MACHINE TRANSLATION Following my little item on this subject last
week, lots of messages came in quoting examples of strange computer
translations. Julian Calvert remembers working on a project for a
major German car maker in the late 1980s using a then state-of-the-
art translation package. Howlers included turning "suction pipe"
into "pig gliding" (through reading "Saugleitung" as Sau + Gleitung
instead of Saug + Leitung). He also remembers the software turning
"Kathoden" (cathodes) into "cat testicle".
But any translation is open to error, even when a human being is
involved, as John McNeil pointed out in an e-mail from New Zealand:
"My wife and I host many Asian students, and last week one gave me
a gift of a pen and pencil set. The set (purporting to have been
manufactured in the USA), came with the following instructions:
'Usage: Dipping penpoint into ink, circumgyrating sopping up in
strument for ink and revolving penholder tight.' As Flanders and
Swann said in one of their skits: so we did that!"
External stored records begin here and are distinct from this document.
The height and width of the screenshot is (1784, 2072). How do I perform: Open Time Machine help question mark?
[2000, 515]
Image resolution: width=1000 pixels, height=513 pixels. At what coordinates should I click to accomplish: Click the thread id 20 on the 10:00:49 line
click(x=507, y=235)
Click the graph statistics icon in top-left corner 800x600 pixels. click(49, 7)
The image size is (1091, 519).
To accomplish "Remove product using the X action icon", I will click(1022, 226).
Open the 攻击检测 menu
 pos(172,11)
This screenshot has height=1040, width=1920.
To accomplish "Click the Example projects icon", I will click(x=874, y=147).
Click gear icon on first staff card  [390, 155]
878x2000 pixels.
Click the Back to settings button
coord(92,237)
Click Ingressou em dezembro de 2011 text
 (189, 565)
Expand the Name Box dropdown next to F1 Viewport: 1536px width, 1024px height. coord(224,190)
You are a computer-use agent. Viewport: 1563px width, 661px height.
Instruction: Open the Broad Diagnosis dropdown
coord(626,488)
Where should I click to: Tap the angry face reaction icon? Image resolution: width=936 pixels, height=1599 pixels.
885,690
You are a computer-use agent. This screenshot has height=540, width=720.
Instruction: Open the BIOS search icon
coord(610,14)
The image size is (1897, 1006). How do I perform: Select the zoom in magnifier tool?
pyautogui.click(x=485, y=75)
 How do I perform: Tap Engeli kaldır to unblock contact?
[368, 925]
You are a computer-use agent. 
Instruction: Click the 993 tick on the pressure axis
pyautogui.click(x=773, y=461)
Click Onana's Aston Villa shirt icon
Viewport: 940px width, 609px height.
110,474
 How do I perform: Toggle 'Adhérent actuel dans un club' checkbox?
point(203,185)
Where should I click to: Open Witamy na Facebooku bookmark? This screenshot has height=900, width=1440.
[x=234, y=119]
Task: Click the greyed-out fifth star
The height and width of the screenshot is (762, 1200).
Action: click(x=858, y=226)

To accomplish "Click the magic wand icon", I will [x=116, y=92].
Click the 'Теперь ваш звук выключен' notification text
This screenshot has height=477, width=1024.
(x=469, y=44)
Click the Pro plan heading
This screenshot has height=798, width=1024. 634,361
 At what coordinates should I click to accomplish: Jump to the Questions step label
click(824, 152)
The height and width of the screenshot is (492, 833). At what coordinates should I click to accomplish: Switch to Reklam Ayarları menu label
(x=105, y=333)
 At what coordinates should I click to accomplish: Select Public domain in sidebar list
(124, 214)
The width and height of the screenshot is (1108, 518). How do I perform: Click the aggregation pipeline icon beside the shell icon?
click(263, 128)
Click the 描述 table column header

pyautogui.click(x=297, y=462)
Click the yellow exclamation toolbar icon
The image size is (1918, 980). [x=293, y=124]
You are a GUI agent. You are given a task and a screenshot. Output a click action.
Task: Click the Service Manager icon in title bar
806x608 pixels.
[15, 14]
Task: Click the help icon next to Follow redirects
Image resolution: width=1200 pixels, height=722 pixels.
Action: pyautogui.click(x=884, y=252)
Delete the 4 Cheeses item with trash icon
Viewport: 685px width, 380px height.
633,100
Molly Wolf contributed a fond memory of her days of editing texts:
"In Canada, all published government documents are ultimately
published in both English and French editions. One Parks Canada
historian, many years ago, prepared a report (in French) on an
18th-century fortification that had fraises - stakes driven into
the ground close together and on an angle, as a quite formidable
barricade. The English translation was much gentler: there were
'strawberries on the ramparts'."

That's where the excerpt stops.